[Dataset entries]
━━━━━━
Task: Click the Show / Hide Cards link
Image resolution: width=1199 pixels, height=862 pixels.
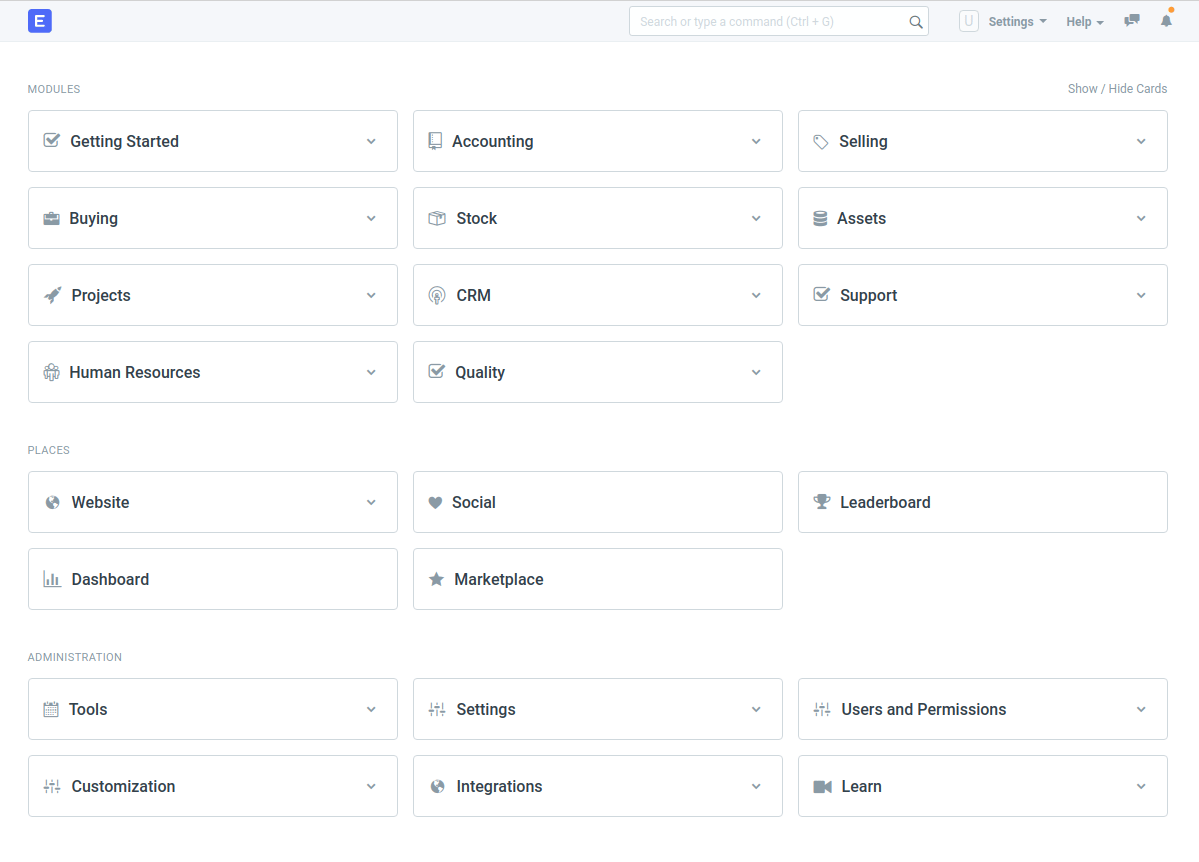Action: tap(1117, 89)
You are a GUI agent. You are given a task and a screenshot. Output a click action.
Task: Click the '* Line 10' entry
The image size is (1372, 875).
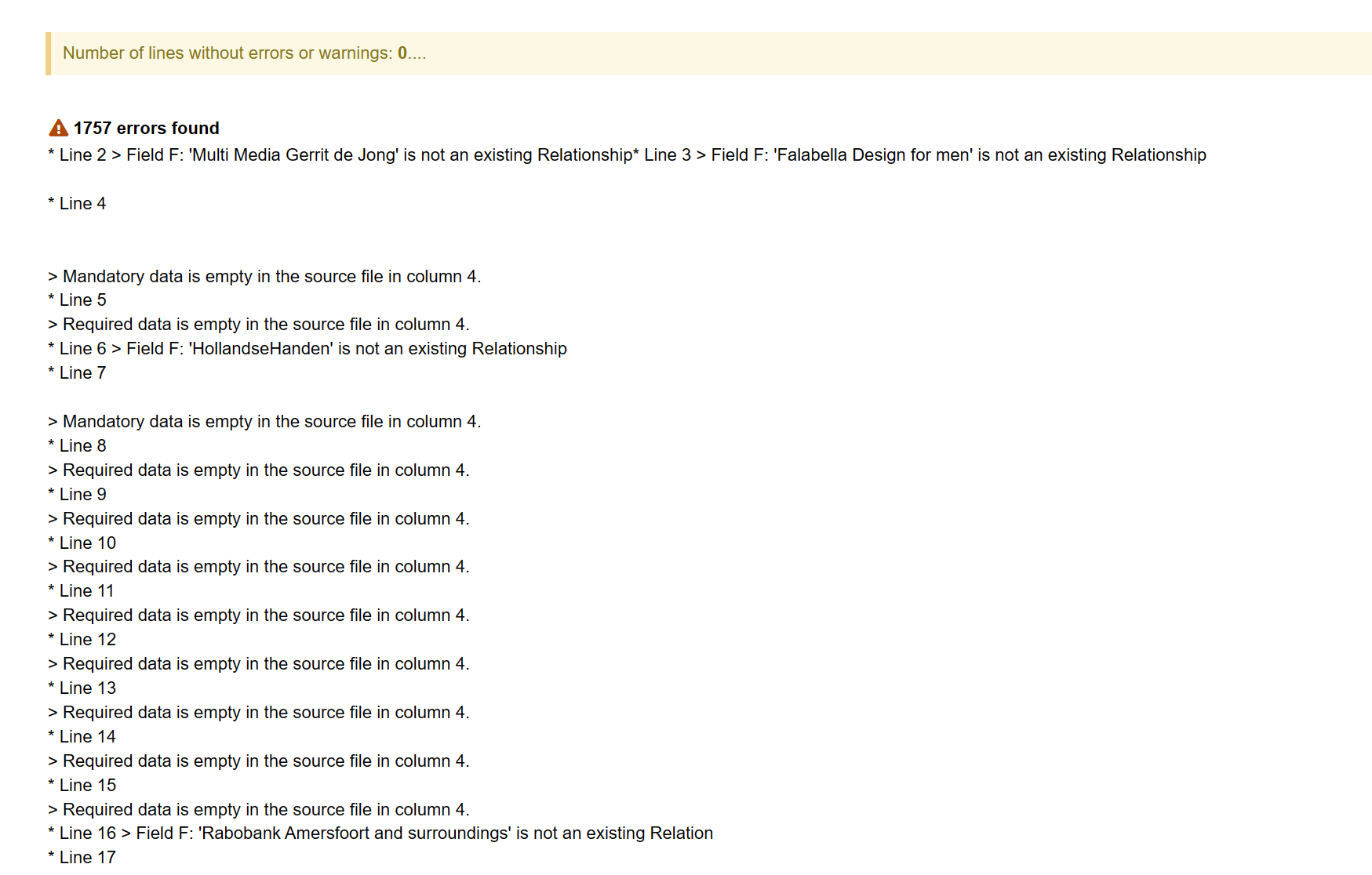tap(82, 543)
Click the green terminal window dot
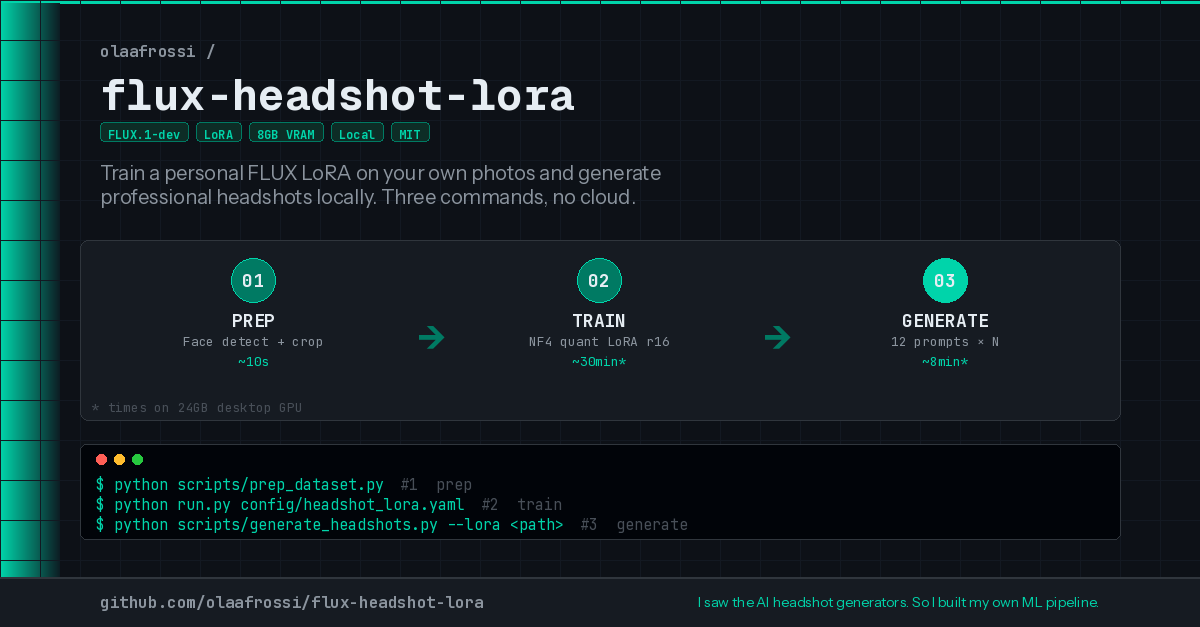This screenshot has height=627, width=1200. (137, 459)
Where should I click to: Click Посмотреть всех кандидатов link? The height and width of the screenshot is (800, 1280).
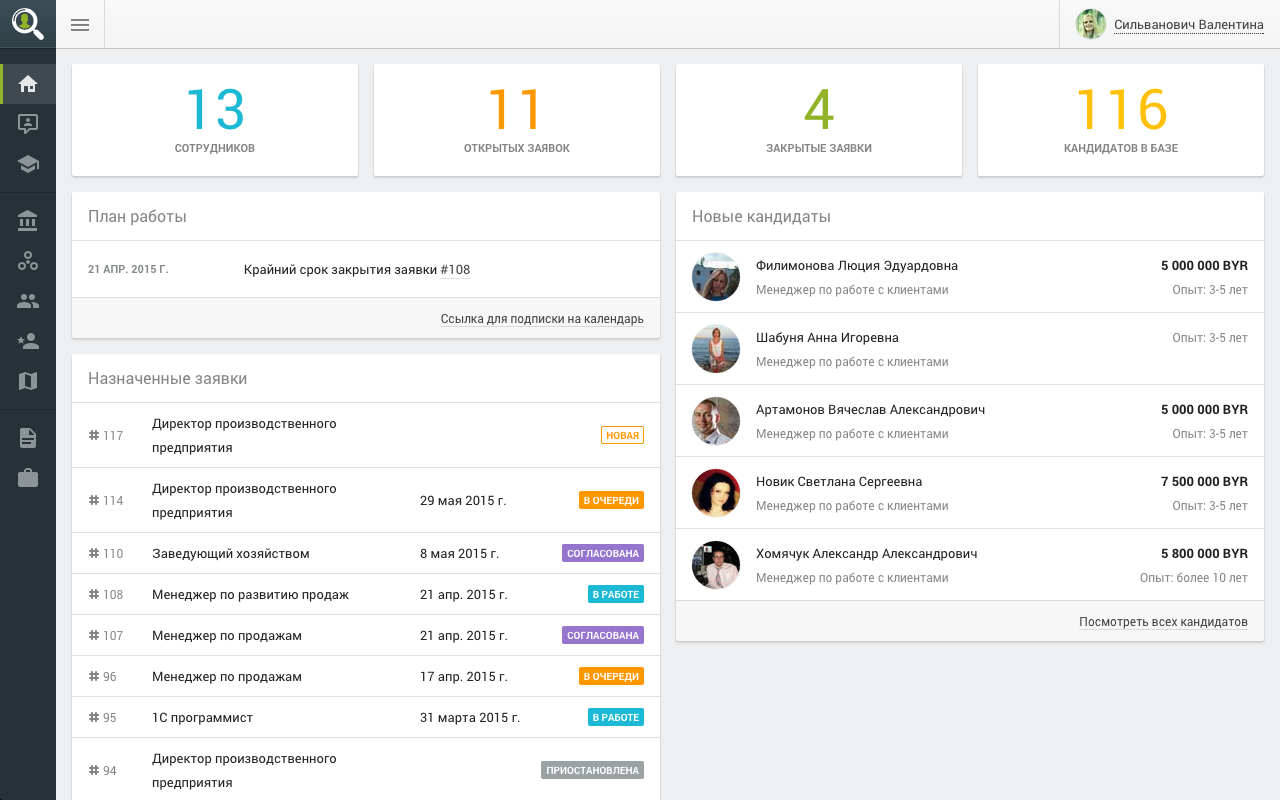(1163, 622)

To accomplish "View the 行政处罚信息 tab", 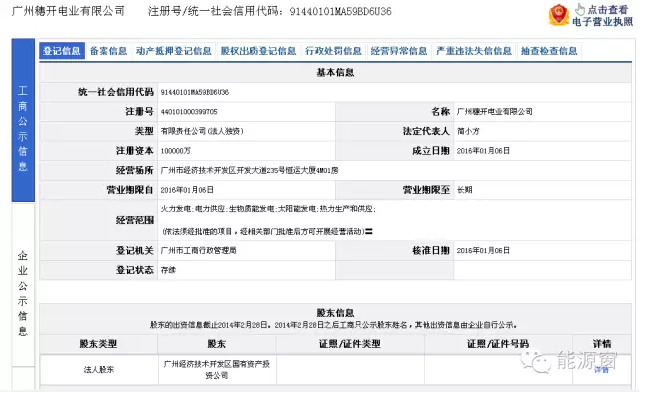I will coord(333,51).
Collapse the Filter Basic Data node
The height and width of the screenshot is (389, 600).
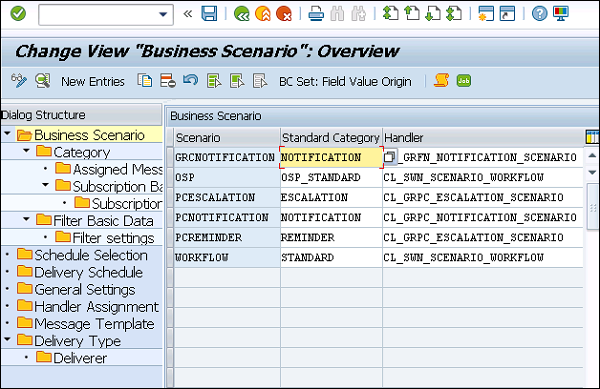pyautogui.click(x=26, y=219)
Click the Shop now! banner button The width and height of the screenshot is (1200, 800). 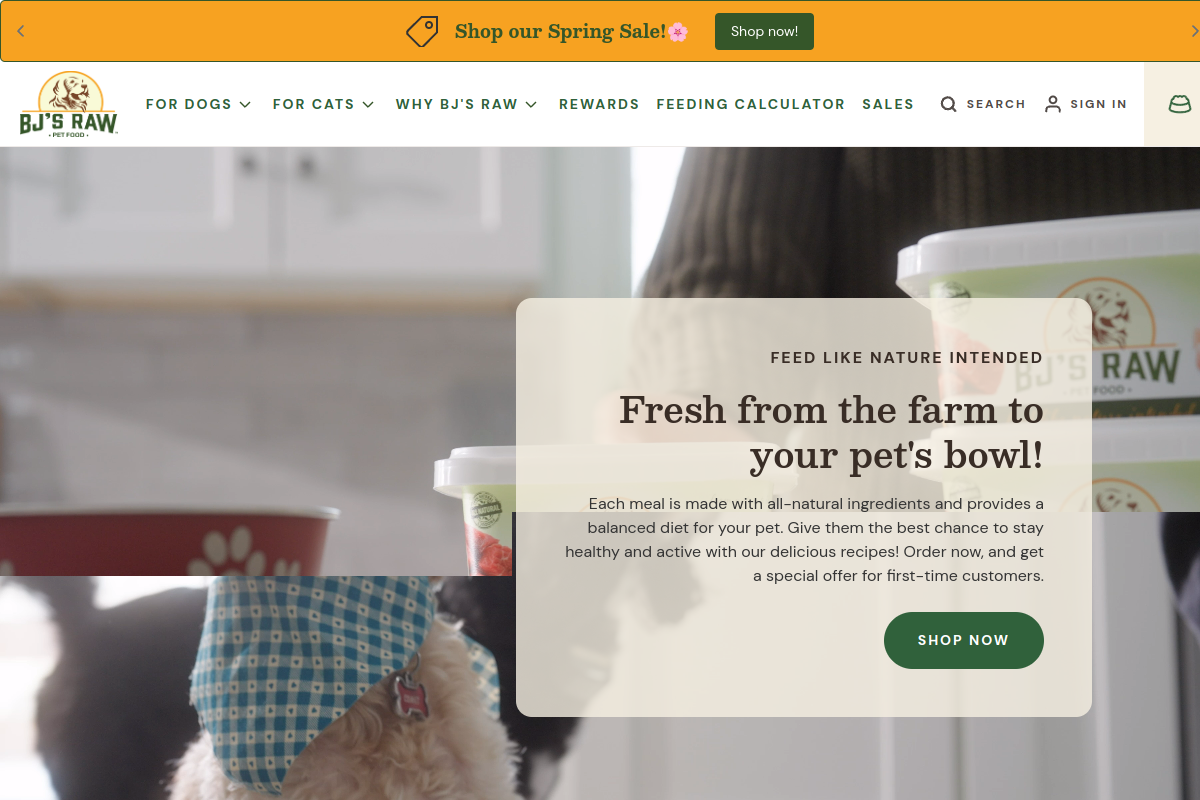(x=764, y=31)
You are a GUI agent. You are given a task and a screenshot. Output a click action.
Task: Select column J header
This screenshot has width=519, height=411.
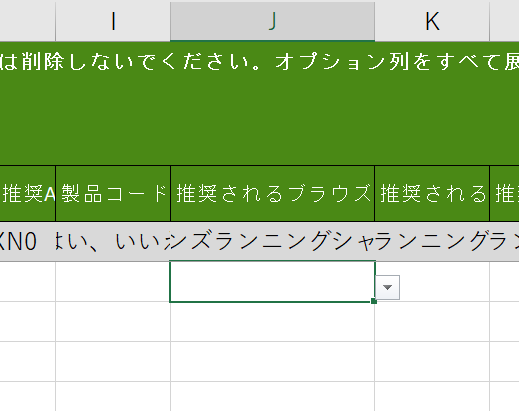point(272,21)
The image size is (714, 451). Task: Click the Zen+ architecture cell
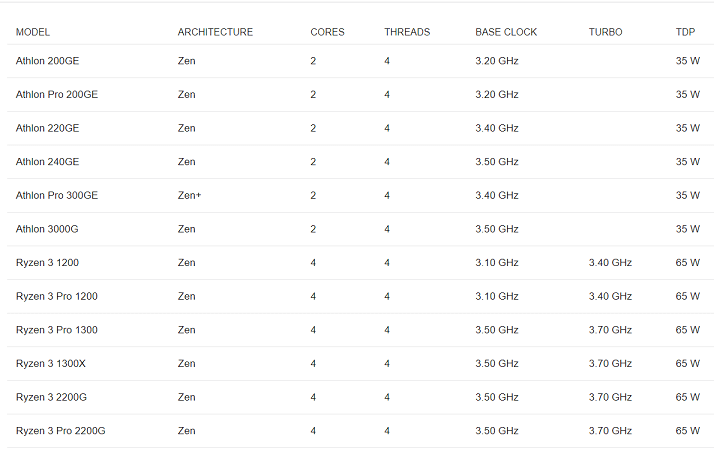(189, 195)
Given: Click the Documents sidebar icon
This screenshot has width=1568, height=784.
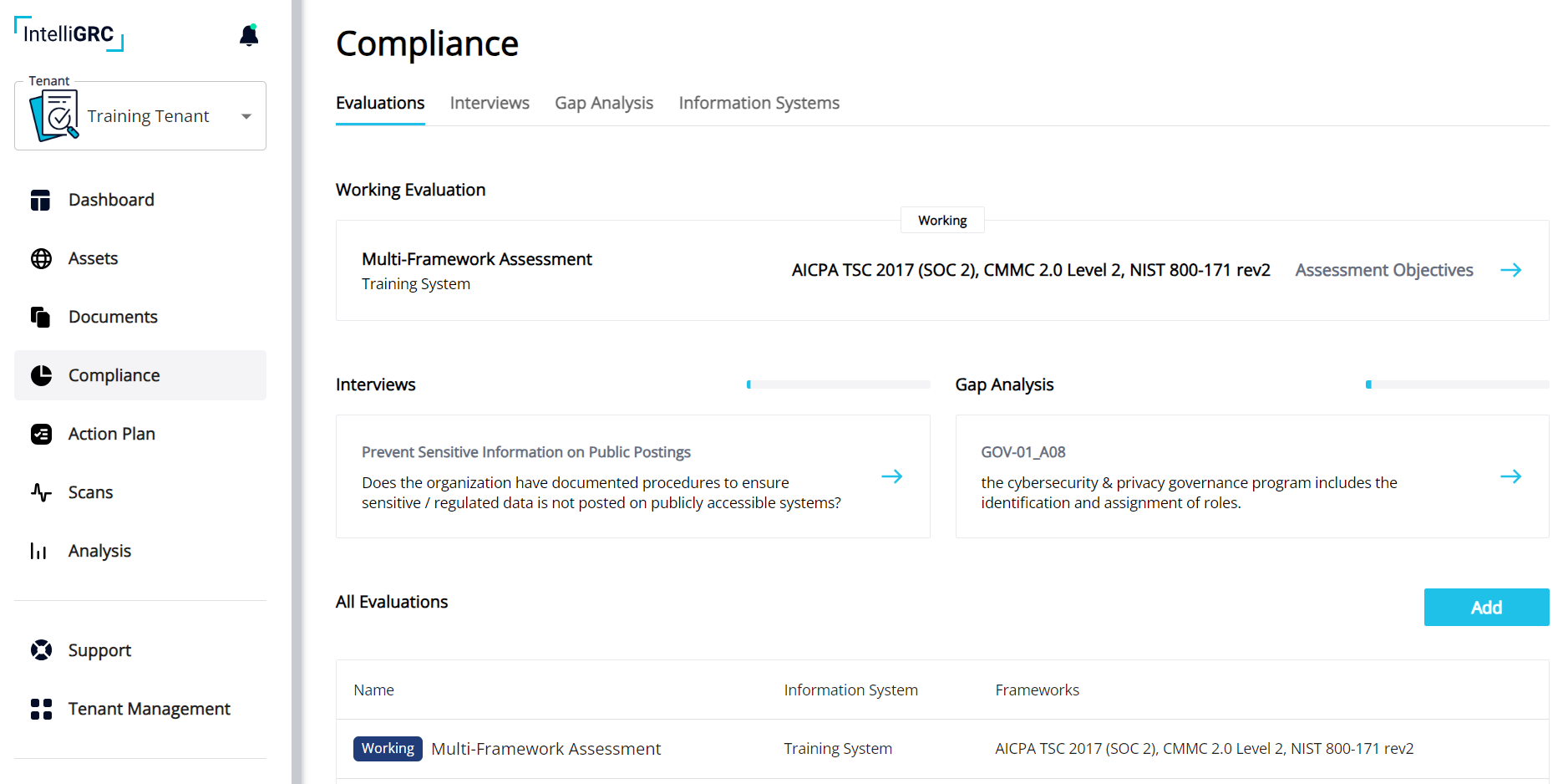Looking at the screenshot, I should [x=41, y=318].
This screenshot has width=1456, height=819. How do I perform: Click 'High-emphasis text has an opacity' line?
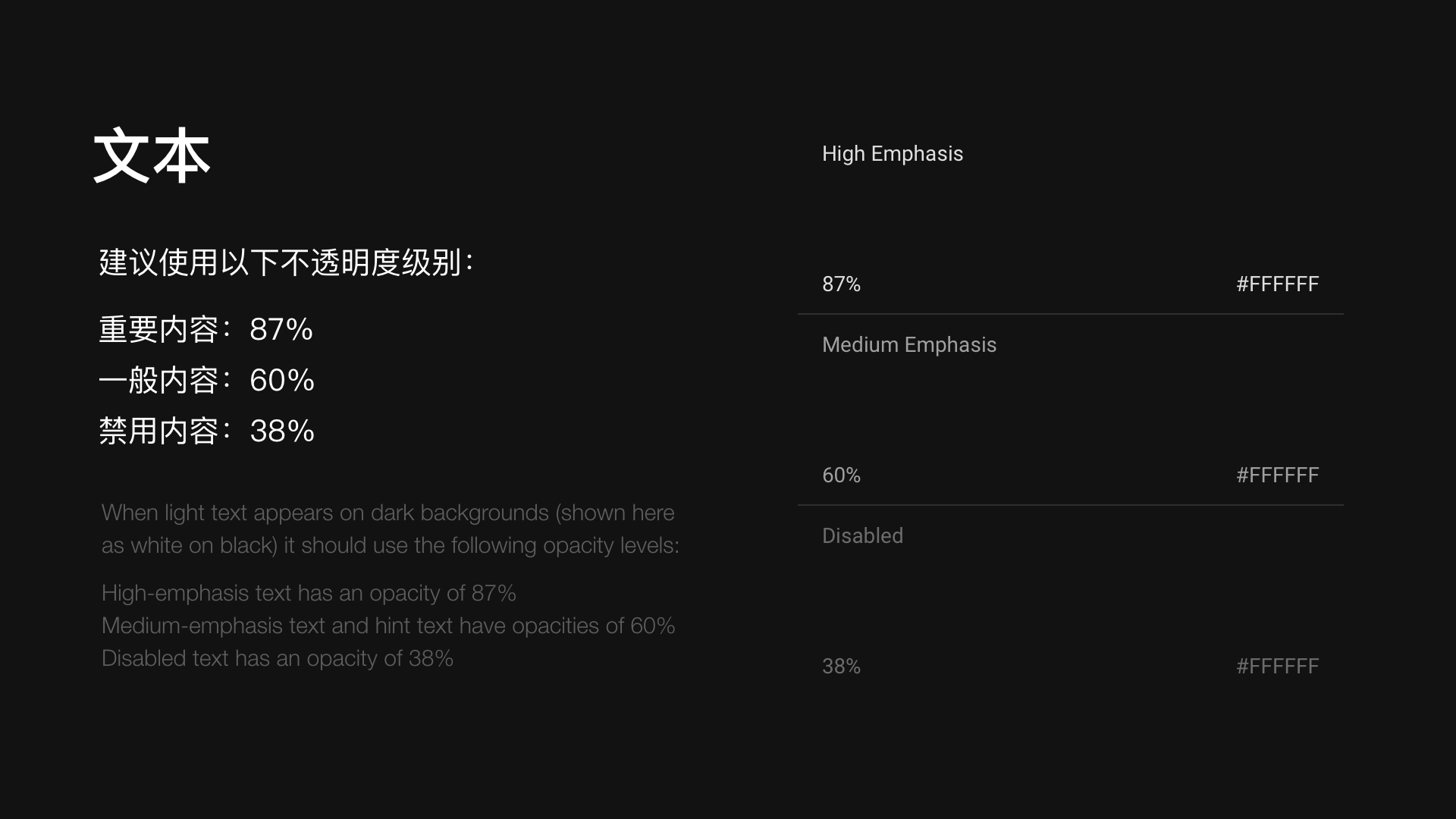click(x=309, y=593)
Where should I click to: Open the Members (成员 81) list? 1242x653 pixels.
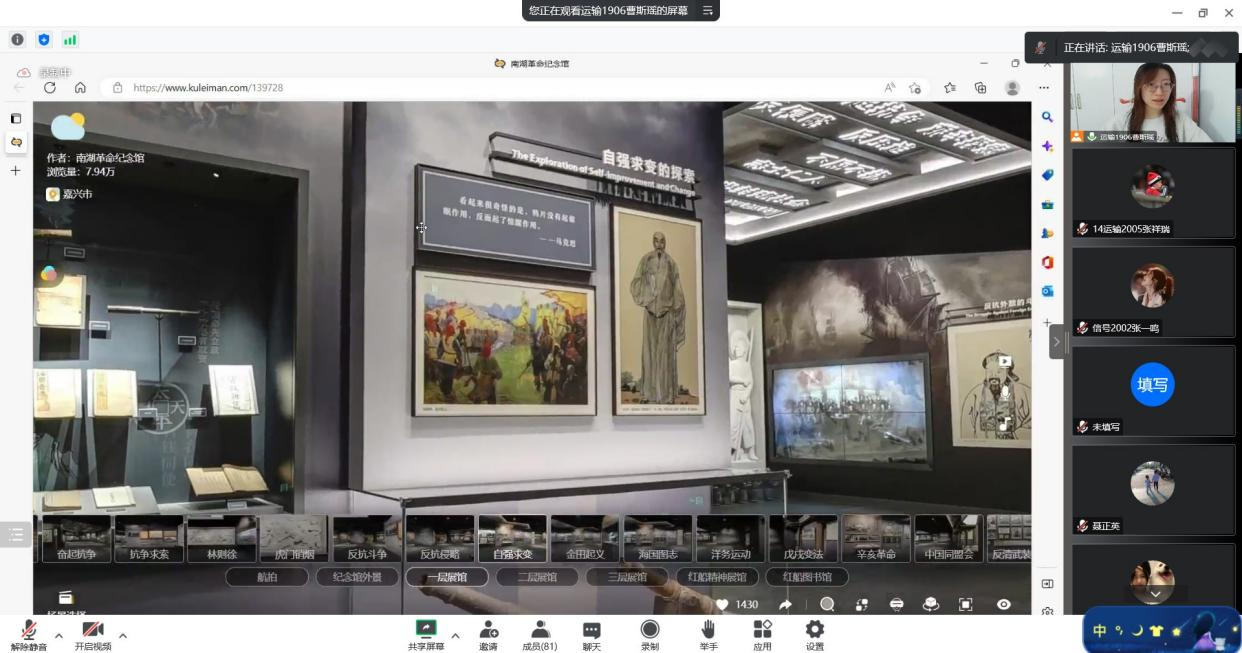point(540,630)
━━━━━━
▸ Exercise details
Beginning with the line that contains "This screenshot has width=1568, height=784.", output every line down to the last line of the entries above exactly as written, apart from the pictures.

▸ Response
This screenshot has width=1568, height=784.
Looking at the screenshot, I should [x=41, y=318].
This screenshot has width=1456, height=819. How do I perform: Click 'High-emphasis text has an opacity' line?
click(x=309, y=593)
Where should I click to: Open the Members (成员 81) list? 1242x653 pixels.
point(540,630)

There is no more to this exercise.